Strickland: Chiropractors should have several methods to input data. I have tried several methods that all work with the documentation program I use—touch screen, mouse, and light pen. Personally, I am comfortable most with the mouse.

Once familiar with the program, you can very quickly navigate through the screens with any device you choose.

CP: What are the advantages/pitfalls in proper documentation for court appearances?
Hixson: The advantage is obvious—proper justification for treatment is imperative in court in order to avoid embarrassing episodes and to accurately represent the patient’s condition as well as the treatment plan.

Schenley: Documentation is critical for the DC. It really can be very simple to understand: "touch" the patient, "touch" the documents. If it’s not properly documented, it’s as if it never really happened.

A documentation company should educate doctors on the proper documentation requirements, but it is also advisable for doctors to do their own research—talk to other DCs; read the local, state, or national journals; and speak with state and local associations, as well as an association’s legal and insurance advisors. In addition, DCs should always be able to call, fax, or email the software company with samples of notes and reports.
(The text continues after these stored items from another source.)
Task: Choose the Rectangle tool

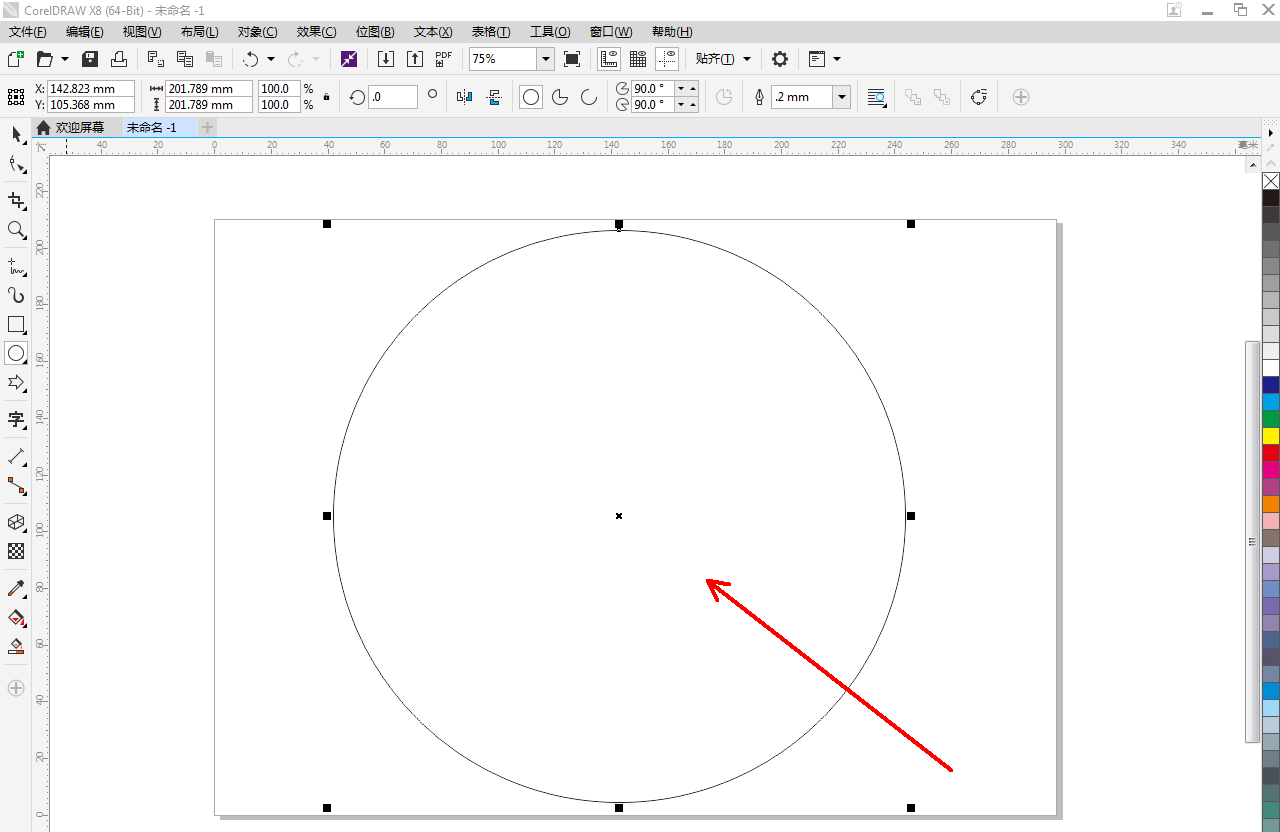Action: 16,324
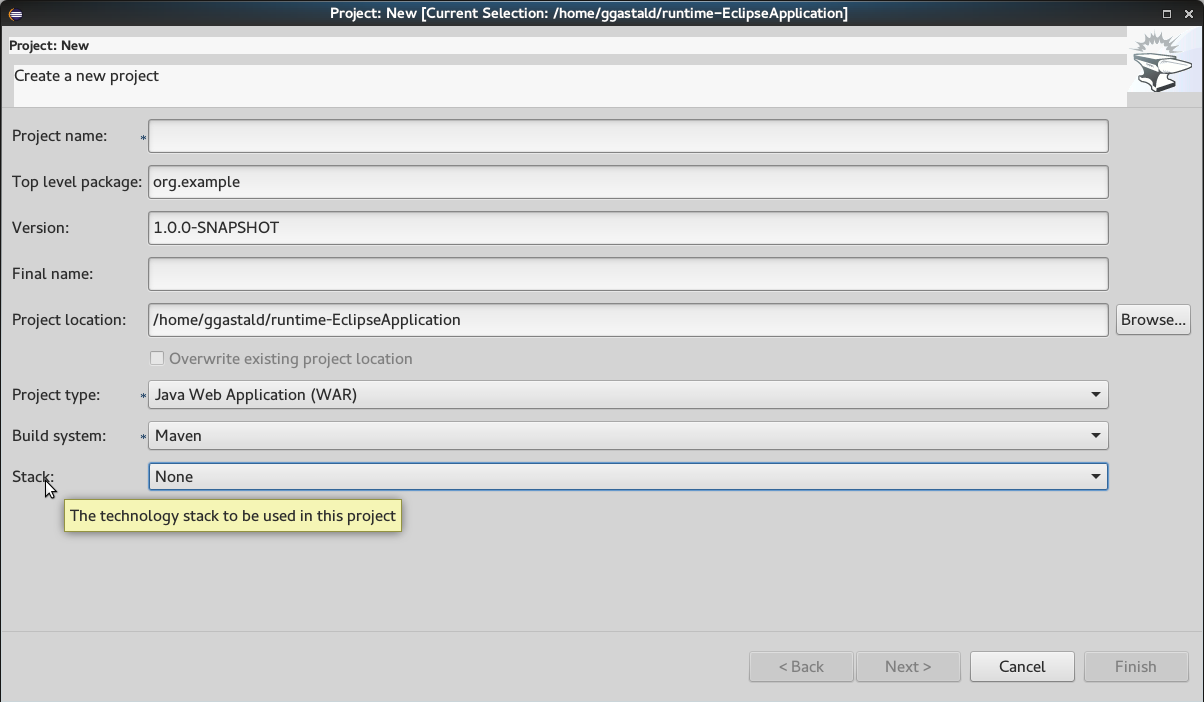Maximize the New Project dialog window

click(x=1166, y=14)
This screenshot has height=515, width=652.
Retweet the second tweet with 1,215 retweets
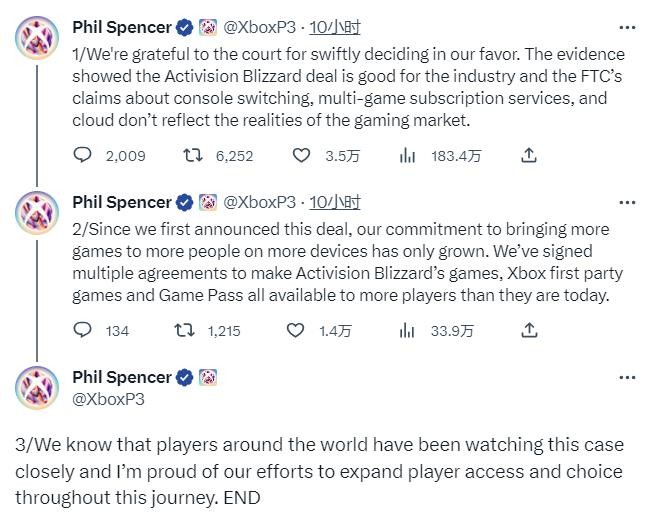186,330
Remember, do not change your original documentation. However, clarifying [your notes is acceptable], as long as you date and document these updates. [Documentation should be] about why the patient is seeing you, how well the patient is doing, and an accurate and thorough justification of your treatment plan.

Strickland: In my own personal experiences, I have found that with proper documentation I have fewer depositions and appearances in court. Let’s face it—if you send an illegible stack of notes or a check-off sheet that really does not support your care of the patient, the defense attorney or the insurance company attorney will probably want to depose you or worse, embarrass you in court.

About the Author
Christina Chang is a contributing writer for Chiropractic Products.